__WHAT YOU NEED TO DO__
From the data underneath, reproduce exactly the stretch that begins at the line with "Instruction: Click the 내 예치금 0원 balance" and ends after the line with "The width and height of the screenshot is (597, 496).".

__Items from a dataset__
◆ ◆ ◆ ◆

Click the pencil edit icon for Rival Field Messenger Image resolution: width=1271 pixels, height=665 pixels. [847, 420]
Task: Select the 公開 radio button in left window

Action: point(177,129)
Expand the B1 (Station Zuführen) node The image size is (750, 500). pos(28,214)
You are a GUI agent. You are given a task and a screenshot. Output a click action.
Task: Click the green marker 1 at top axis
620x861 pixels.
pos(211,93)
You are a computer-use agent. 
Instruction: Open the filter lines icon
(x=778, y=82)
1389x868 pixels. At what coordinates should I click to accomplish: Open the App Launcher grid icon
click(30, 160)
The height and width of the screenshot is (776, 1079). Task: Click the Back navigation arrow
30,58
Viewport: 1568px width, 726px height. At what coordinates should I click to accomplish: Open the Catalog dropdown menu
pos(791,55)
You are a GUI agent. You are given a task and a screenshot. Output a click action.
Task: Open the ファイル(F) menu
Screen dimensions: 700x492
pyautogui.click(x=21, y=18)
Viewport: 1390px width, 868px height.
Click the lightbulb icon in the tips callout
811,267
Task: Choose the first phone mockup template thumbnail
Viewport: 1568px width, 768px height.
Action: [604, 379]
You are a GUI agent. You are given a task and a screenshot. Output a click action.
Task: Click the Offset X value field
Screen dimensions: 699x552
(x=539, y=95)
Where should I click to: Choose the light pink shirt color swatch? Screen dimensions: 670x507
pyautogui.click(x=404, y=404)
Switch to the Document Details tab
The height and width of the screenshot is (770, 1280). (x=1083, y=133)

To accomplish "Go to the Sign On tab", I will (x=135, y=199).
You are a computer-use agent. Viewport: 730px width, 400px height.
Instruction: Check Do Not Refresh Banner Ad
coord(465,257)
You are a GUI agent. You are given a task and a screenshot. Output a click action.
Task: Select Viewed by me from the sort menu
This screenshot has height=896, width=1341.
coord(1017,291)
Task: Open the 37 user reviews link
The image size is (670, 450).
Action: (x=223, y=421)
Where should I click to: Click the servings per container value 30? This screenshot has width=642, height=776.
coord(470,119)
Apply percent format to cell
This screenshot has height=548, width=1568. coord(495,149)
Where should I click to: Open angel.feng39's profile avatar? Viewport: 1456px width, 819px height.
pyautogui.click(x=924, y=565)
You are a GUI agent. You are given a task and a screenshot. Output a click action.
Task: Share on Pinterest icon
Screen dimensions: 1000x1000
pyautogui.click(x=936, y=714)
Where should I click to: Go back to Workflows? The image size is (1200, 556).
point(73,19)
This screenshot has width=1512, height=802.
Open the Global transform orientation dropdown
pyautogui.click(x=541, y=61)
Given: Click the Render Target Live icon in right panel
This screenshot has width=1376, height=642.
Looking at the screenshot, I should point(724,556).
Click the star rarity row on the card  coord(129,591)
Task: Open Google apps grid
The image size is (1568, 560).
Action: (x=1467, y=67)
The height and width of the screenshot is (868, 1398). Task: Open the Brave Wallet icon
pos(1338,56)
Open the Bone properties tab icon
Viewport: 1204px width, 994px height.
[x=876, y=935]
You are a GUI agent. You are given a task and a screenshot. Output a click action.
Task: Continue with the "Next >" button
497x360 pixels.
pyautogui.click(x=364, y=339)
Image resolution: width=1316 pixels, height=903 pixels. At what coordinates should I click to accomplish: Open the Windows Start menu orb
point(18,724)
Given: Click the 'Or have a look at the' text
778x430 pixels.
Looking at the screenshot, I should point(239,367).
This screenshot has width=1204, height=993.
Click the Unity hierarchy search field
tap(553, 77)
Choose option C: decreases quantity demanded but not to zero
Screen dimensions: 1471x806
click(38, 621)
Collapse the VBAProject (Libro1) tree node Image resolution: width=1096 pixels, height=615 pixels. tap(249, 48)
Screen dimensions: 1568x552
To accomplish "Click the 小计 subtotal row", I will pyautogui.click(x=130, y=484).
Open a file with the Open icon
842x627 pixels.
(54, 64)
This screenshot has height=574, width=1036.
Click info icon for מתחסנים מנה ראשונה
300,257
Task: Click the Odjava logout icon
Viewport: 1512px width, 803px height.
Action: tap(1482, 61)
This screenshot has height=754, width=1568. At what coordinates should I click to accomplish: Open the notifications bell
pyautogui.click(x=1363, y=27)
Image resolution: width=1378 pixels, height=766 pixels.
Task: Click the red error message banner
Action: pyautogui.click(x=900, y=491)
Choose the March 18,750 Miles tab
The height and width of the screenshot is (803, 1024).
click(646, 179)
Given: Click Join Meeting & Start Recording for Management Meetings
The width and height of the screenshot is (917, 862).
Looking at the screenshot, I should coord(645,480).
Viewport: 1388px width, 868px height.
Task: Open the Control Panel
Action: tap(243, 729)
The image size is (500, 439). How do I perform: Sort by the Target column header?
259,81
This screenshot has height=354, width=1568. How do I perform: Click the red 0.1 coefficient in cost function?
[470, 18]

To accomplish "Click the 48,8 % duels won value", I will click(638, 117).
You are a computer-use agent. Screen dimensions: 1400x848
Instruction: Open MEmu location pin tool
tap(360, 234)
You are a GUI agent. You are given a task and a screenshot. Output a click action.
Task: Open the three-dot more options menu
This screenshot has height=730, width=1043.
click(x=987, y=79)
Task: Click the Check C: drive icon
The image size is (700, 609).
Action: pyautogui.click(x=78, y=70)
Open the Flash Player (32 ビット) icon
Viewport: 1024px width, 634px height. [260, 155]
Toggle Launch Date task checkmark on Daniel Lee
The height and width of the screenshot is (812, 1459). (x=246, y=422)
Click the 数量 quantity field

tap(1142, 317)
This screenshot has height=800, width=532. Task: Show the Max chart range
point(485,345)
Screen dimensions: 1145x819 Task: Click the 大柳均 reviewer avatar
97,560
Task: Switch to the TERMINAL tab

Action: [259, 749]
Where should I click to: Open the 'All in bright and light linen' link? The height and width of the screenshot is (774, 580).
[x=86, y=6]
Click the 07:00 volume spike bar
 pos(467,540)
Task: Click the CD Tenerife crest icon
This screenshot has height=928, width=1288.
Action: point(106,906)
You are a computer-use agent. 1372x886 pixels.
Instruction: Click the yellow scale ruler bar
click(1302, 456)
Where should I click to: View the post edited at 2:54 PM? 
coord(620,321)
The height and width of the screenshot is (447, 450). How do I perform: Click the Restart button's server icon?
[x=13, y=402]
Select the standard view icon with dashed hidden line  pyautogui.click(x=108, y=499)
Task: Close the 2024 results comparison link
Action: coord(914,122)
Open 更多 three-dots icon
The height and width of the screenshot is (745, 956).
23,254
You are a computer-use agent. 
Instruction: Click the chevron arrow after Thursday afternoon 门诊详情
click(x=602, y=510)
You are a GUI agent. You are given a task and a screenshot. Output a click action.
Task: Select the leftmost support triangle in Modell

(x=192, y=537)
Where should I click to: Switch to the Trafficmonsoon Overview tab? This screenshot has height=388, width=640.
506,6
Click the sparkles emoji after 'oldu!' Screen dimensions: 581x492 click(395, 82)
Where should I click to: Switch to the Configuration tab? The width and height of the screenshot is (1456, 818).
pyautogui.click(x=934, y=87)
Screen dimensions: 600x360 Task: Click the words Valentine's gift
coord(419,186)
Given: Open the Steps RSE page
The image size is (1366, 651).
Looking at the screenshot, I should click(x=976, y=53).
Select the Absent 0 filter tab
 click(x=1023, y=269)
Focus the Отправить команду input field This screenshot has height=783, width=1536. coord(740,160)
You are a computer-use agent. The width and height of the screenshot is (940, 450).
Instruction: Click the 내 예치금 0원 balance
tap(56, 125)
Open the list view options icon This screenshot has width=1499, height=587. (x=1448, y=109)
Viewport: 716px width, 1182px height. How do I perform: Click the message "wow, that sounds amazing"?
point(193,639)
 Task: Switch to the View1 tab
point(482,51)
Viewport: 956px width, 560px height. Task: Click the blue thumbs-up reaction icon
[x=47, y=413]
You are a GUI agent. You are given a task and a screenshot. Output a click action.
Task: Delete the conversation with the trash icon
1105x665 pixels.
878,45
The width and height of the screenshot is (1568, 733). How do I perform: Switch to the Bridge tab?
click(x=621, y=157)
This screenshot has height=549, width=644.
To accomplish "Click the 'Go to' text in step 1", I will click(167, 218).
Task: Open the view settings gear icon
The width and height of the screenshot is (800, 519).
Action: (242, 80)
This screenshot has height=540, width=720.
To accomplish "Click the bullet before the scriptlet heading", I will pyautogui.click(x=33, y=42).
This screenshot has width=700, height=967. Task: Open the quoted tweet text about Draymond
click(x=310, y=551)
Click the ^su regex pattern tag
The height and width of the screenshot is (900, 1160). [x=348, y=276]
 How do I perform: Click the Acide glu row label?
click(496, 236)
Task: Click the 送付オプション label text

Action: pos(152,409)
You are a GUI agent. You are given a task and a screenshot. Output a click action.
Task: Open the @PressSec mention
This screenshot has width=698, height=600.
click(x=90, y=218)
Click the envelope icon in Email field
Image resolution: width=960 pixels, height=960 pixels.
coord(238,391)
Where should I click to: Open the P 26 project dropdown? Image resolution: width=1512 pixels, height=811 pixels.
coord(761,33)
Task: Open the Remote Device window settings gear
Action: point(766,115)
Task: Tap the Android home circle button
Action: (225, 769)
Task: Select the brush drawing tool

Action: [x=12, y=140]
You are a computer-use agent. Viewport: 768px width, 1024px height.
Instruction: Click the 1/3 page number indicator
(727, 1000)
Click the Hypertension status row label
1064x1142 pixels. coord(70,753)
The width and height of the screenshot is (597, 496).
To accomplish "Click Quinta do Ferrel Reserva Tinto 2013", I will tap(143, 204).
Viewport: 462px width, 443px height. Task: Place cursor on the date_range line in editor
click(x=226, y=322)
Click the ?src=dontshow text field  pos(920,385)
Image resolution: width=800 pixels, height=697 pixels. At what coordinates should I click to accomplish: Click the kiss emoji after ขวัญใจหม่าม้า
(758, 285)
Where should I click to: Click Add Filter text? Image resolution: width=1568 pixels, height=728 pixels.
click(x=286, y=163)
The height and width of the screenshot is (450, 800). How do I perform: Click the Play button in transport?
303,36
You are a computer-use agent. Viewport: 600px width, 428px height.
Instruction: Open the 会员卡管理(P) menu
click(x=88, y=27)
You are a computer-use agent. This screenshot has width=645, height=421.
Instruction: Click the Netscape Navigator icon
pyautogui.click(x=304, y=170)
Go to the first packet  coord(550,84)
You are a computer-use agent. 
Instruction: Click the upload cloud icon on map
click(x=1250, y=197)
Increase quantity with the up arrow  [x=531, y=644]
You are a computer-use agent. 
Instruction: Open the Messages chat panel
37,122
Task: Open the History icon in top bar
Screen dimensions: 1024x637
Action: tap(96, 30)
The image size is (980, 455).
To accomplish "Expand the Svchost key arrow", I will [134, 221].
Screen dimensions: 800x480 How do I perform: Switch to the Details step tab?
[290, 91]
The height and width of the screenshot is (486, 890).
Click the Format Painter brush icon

◆ ◆ ◆ ◆

__FINISHED TASK__
Instruction: Click the 내 예치금 0원 balance
tap(56, 125)
Open the list view options icon This screenshot has width=1499, height=587. (x=1448, y=109)
Viewport: 716px width, 1182px height. How do I perform: Click the message "wow, that sounds amazing"?
point(193,639)
 Task: Switch to the View1 tab
point(482,51)
Viewport: 956px width, 560px height. Task: Click the blue thumbs-up reaction icon
[x=47, y=413]
You are a GUI agent. You are given a task and a screenshot. Output a click action.
Task: Delete the conversation with the trash icon
1105x665 pixels.
878,45
The width and height of the screenshot is (1568, 733). How do I perform: Switch to the Bridge tab?
click(x=621, y=157)
This screenshot has height=549, width=644.
To accomplish "Click the 'Go to' text in step 1", I will click(167, 218).
Task: Open the view settings gear icon
The width and height of the screenshot is (800, 519).
Action: (242, 80)
This screenshot has height=540, width=720.
To accomplish "Click the bullet before the scriptlet heading", I will pyautogui.click(x=33, y=42).
This screenshot has width=700, height=967. Task: Open the quoted tweet text about Draymond
click(x=310, y=551)
Click the ^su regex pattern tag
The height and width of the screenshot is (900, 1160). [x=348, y=276]
 How do I perform: Click the Acide glu row label?
click(496, 236)
Task: Click the 送付オプション label text

Action: pos(152,409)
You are a GUI agent. You are given a task and a screenshot. Output a click action.
Task: Open the @PressSec mention
This screenshot has width=698, height=600.
click(x=90, y=218)
Click the envelope icon in Email field
Image resolution: width=960 pixels, height=960 pixels.
coord(238,391)
Where should I click to: Open the P 26 project dropdown? Image resolution: width=1512 pixels, height=811 pixels.
coord(761,33)
Task: Open the Remote Device window settings gear
Action: point(766,115)
Task: Tap the Android home circle button
Action: (225, 769)
Task: Select the brush drawing tool

Action: [x=12, y=140]
You are a computer-use agent. Viewport: 768px width, 1024px height.
Instruction: Click the 1/3 page number indicator
(727, 1000)
Click the Hypertension status row label
1064x1142 pixels. coord(70,753)
The width and height of the screenshot is (597, 496).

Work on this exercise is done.